Exercise objective:
Give back the entries verbatim.

Saved data entries:
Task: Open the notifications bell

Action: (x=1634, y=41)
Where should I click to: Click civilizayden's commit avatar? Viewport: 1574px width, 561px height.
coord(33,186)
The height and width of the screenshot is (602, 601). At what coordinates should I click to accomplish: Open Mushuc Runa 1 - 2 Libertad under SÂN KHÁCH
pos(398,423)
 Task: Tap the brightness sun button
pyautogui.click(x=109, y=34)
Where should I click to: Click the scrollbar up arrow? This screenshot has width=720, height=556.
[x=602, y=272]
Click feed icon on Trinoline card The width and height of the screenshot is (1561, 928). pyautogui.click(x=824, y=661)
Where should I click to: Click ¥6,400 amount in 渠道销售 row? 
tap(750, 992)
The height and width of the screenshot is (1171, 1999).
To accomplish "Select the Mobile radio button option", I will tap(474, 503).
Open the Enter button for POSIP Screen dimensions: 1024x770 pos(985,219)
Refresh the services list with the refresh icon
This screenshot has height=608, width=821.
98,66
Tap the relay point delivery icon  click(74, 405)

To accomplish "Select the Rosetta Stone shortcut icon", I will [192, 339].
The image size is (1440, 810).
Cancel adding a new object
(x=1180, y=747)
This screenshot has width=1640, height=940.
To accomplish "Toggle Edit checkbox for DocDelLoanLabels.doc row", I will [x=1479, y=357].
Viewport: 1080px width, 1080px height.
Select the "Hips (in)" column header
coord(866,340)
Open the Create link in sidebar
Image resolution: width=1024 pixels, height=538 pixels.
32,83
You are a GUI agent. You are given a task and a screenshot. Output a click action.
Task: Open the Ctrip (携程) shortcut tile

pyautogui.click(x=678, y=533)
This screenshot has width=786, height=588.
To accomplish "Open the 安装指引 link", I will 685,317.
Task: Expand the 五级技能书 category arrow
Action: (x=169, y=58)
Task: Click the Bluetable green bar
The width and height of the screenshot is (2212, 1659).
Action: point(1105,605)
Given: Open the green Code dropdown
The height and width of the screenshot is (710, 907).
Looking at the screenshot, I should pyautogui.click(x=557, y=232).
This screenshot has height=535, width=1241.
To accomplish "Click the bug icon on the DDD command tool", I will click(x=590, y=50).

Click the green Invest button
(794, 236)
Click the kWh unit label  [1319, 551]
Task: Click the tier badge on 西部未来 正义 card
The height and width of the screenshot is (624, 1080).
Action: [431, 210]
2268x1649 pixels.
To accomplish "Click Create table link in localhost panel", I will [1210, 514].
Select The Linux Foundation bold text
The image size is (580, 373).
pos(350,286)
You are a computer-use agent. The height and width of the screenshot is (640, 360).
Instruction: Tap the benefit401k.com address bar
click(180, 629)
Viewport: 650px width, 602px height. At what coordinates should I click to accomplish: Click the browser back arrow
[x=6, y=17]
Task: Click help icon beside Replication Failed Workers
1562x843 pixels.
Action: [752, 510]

Reply:
Task: Open the notifications bell

Action: (x=1634, y=41)
Where should I click to: Click civilizayden's commit avatar? Viewport: 1574px width, 561px height.
coord(33,186)
The height and width of the screenshot is (602, 601). At what coordinates should I click to accomplish: Open Mushuc Runa 1 - 2 Libertad under SÂN KHÁCH
pos(398,423)
 Task: Tap the brightness sun button
pyautogui.click(x=109, y=34)
Where should I click to: Click the scrollbar up arrow? This screenshot has width=720, height=556.
[x=602, y=272]
Click feed icon on Trinoline card The width and height of the screenshot is (1561, 928). pyautogui.click(x=824, y=661)
Where should I click to: Click ¥6,400 amount in 渠道销售 row? 
tap(750, 992)
The height and width of the screenshot is (1171, 1999).
To accomplish "Select the Mobile radio button option", I will tap(474, 503).
Open the Enter button for POSIP Screen dimensions: 1024x770 pos(985,219)
Refresh the services list with the refresh icon
This screenshot has height=608, width=821.
98,66
Tap the relay point delivery icon  click(74, 405)

To accomplish "Select the Rosetta Stone shortcut icon", I will [192, 339].
The image size is (1440, 810).
Cancel adding a new object
(x=1180, y=747)
This screenshot has width=1640, height=940.
To accomplish "Toggle Edit checkbox for DocDelLoanLabels.doc row", I will [x=1479, y=357].
Viewport: 1080px width, 1080px height.
Select the "Hips (in)" column header
coord(866,340)
Open the Create link in sidebar
Image resolution: width=1024 pixels, height=538 pixels.
32,83
You are a GUI agent. You are given a task and a screenshot. Output a click action.
Task: Open the Ctrip (携程) shortcut tile

pyautogui.click(x=678, y=533)
This screenshot has width=786, height=588.
To accomplish "Open the 安装指引 link", I will 685,317.
Task: Expand the 五级技能书 category arrow
Action: (x=169, y=58)
Task: Click the Bluetable green bar
The width and height of the screenshot is (2212, 1659).
Action: point(1105,605)
Given: Open the green Code dropdown
The height and width of the screenshot is (710, 907).
Looking at the screenshot, I should pyautogui.click(x=557, y=232).
This screenshot has height=535, width=1241.
To accomplish "Click the bug icon on the DDD command tool", I will click(x=590, y=50).

Click the green Invest button
(794, 236)
Click the kWh unit label  [1319, 551]
Task: Click the tier badge on 西部未来 正义 card
The height and width of the screenshot is (624, 1080).
Action: [431, 210]
2268x1649 pixels.
To accomplish "Click Create table link in localhost panel", I will [1210, 514].
Select The Linux Foundation bold text
The image size is (580, 373).
pos(350,286)
You are a computer-use agent. The height and width of the screenshot is (640, 360).
Instruction: Tap the benefit401k.com address bar
click(180, 629)
Viewport: 650px width, 602px height. At what coordinates should I click to accomplish: Click the browser back arrow
[x=6, y=17]
Task: Click help icon beside Replication Failed Workers
1562x843 pixels.
Action: [752, 510]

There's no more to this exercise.